◆ What needs to be done:
Each line in the records that mentions the word "will" needs to be listed.

◆ Source data:
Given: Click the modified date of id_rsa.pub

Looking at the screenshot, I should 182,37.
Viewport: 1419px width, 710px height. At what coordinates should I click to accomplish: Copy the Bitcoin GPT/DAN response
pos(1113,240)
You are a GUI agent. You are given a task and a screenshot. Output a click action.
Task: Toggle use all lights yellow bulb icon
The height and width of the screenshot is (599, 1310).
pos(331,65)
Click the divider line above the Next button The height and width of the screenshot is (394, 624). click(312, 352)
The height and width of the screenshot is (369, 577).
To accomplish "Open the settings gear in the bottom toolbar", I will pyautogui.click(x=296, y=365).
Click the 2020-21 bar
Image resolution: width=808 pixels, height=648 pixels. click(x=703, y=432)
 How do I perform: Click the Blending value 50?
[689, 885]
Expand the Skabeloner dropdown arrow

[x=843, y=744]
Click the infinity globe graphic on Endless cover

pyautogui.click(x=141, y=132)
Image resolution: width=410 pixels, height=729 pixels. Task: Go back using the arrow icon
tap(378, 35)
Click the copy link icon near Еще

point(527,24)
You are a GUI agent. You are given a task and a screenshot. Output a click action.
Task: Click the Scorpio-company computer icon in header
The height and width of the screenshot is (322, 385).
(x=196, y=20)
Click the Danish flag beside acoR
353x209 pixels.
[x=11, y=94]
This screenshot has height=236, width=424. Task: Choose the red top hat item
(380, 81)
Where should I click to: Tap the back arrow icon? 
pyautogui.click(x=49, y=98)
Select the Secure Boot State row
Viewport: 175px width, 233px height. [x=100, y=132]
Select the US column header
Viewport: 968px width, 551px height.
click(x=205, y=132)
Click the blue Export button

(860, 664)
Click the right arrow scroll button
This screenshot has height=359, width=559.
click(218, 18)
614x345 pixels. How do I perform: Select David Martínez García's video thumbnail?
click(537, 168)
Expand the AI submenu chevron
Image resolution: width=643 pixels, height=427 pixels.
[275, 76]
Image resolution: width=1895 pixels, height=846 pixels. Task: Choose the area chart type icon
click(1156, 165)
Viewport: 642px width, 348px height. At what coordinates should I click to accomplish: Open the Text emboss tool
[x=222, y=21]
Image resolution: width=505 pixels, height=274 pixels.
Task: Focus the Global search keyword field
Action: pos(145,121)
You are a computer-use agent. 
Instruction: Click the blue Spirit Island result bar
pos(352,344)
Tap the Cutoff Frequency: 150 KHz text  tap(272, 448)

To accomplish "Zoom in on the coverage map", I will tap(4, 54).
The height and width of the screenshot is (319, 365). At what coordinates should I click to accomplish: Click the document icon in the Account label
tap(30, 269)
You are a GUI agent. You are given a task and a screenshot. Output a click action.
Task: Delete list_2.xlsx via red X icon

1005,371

◆ Answer to this problem:
To accomplish "Open the settings gear in the bottom toolbar", I will pyautogui.click(x=296, y=365).
To accomplish "Zoom in on the coverage map", I will tap(4, 54).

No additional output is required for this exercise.